Dal prossimo 20 maggio 2018 le procedure di revisione periodica dei veicoli subiranno delle variazioni, sia dal punto di vista tecnico ma, soprattutto dal punto di vista amministrativo, così come imposto dalla direttiva UE n. 2014/45. Le nuove norme andranno a tutelare anche coloro che volessero comprare veicoli usati.

La novità principale è che ci sarà un nuovo certificato di revisione. Tutti i dati verificati nel corso della revisione, in particolare sono indicati i chilometri effettivamente percorsi dal veicolo saranno registrati su detto certificato. Detti dati confluiranno poi nel documento unico che, probabilmente dal 1 gennaio 2019, sostituirà la carta di circolazione e il certificato di proprietà.
Il documento unico, in sostanza, conterrà dati tecnici del veicolo (attualmente attestati dalla carta di circolazione rilasciata dagli Uffici Motorizzazione civile) sia dei dati relativi alla proprietà (attualmente attestati dal certificato di proprietà rilasciato dal Pubblico registro automobilistico).

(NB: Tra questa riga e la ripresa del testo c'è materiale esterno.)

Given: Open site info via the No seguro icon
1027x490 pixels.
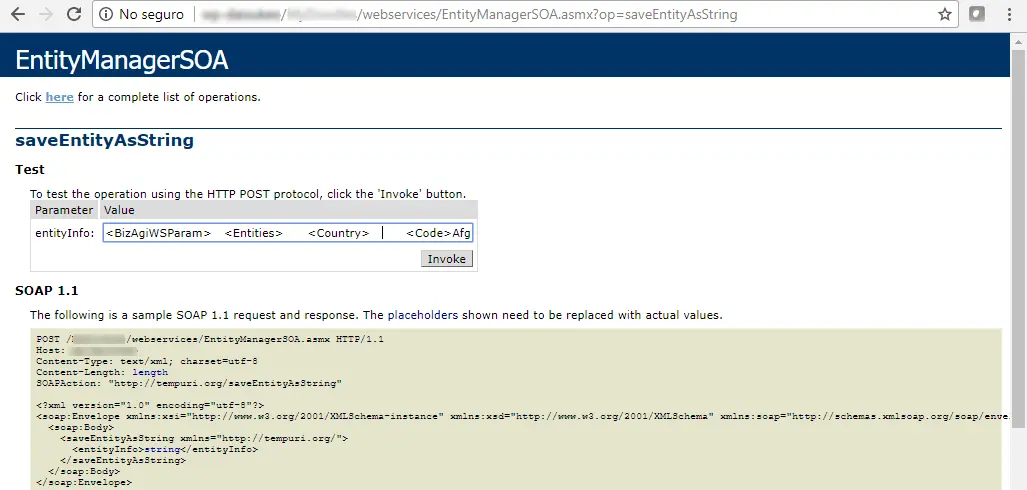Looking at the screenshot, I should [106, 14].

Tale documento verrà rilasciato al termine del controllo e tale documento renderà più rigidi i controlli, sarà più difficile fare il furbo.

INFORMAZIONI PRECISE SU CHI EFFETTUA LA REVISIONE

Ci saranno indicazioni precise riguardo il luogo e la data della revisione, la targa di immatricolazione, il numero di telaio e soprattutto la lettura del contachilometri. Il numero dei chilometri rilevato sarà trasmesso alla Motorizzazione civile e reso pubblico sul Portale dell’automobilista.

 E’ al vaglio l’ipotesi per le autofficine che fanno la revisione dell’auto di controllare sempre che i proprietari siano in regola con i pagamenti di tassa di proprietà e tassa di circolazione. Nel caso in cui non si fosse in regola con i pagamenti, il revisore potrà anche rifiutarsi di effettuare la revisione.

Il certificato di revisione, dunque, oltre a rendere più stringenti i controlli delle auto dovrebbe proteggere i compratori e rendere più difficile la vita a chi tenta di manomettere i contachilometri. In realtà, una simile stretta sui rilevatori esiste già dal 2010, ma non si trova un modo efficace per farla rispettare davvero.

Importante precisare che il nuovo decreto riguardante la revisione non prevederà alcun aumento delle tariffe: 45 presso la sede provinciale della Motorizzazione civile e 66,88 presso i centri privati convenzionati. Se l’auto inoltre non dovesse passare i controlli, la fustella da applicare sulla carta di circolazione permetterà al conducente di utilizzare il mezzo per altri 30 giorni prima di effettuare una nuova revisione. Nel caso invece di anomalie di entità tale da compromettere la sicurezza di marcia, l’auto sarà sospesa dalla circolazione e dovrà essere condotta in officina entro 24 ore.